Opening his briefcase, Mr Gawber said, ‘Here they are. You sign at the bottom. I’ll do the rest.’ But he did not hand them over. He held the papers away from her and said, ‘It would be ill-advised for you not to put in a claim. It was a valuable item, and I’m worried about your cash-flow.’

‘Mister Gawber,’ said Lady Arrow flinging out her long arm and seizing the papers, ‘I have told you before, I have no wish to die solvent.’

‘I’m so glad you said that,’ said Mr Gawber.

9

‘Why do you take this stuff?’ she asked the first time, watching Hood roll a pill of sticky opium in his fingers.

‘Because I don’t dream.’ But here in this brown bead he held up the colours of love, a prism of bravery, a bath of warm feathers, an erotic beak, long cinnamon-scented wings, and a flight under diamonds to Guatemala.

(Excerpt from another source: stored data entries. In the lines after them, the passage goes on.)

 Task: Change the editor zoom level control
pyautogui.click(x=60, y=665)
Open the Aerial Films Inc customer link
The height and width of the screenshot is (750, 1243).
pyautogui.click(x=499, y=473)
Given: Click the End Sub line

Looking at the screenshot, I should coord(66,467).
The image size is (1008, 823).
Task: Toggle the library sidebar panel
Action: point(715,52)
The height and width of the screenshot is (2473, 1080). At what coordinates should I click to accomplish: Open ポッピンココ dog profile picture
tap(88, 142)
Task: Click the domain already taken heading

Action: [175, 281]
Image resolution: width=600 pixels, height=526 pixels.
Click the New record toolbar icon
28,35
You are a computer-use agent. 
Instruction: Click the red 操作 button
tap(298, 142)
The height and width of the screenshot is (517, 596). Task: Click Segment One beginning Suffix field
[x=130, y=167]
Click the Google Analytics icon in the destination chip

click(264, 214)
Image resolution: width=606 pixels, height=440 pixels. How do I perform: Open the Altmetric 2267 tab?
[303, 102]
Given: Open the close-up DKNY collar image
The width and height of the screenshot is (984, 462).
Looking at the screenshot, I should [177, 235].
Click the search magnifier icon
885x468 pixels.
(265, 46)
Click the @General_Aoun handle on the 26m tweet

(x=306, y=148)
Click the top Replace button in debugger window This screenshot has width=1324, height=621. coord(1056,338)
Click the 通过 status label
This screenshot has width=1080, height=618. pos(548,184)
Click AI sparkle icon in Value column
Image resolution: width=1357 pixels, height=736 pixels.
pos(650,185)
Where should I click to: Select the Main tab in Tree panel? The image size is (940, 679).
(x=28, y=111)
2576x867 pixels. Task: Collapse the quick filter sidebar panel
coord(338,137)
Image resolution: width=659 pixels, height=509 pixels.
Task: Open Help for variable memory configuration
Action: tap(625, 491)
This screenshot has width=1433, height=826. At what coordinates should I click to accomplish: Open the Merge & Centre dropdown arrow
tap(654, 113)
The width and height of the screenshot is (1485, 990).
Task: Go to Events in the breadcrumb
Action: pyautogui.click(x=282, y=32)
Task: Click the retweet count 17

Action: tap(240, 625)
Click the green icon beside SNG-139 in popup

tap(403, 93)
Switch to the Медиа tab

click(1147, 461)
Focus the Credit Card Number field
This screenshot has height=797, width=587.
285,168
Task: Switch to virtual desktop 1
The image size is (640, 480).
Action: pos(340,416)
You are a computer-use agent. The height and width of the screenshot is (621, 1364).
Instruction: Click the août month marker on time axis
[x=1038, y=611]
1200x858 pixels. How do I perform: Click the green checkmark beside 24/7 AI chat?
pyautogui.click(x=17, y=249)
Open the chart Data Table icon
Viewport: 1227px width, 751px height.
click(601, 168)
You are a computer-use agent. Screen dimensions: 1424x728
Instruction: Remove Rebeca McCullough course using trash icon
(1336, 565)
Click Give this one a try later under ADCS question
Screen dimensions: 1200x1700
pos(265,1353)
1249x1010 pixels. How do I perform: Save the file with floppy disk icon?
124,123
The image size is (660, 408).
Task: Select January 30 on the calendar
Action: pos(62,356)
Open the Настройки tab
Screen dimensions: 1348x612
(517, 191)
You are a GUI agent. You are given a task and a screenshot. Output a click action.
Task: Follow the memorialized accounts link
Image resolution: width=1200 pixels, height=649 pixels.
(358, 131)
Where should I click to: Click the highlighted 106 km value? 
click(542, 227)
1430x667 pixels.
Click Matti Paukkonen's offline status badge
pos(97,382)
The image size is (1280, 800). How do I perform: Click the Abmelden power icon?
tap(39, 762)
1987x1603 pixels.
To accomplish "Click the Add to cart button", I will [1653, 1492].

‘Ron never did either.’ She pouted sadly and a frightened tearful look came into her eyes. He thought she was going to say more — she opened her mouth but expelled only a sigh. Now she was cautious when she mentioned her murdered husband.

Hood understood that she had disliked and feared Weech and had wanted him dead. But now that he was dead she felt obligated — accused — by that dislike, as if she was responsible for his death. There was no grief in her, only a tremble of resentment, half sadness, half anger, because she had her wish. She was left alone with the guilt, as empty and resourceless as if she had been cursed. She had no friends; she had a house furnished with stolen objects and two rooms of loot she had never seen; a child with blotchy legs whom she seemed at times to look upon as an enemy, and a dread that made her wakeful — that she was being punished for the way she had felt about her husband.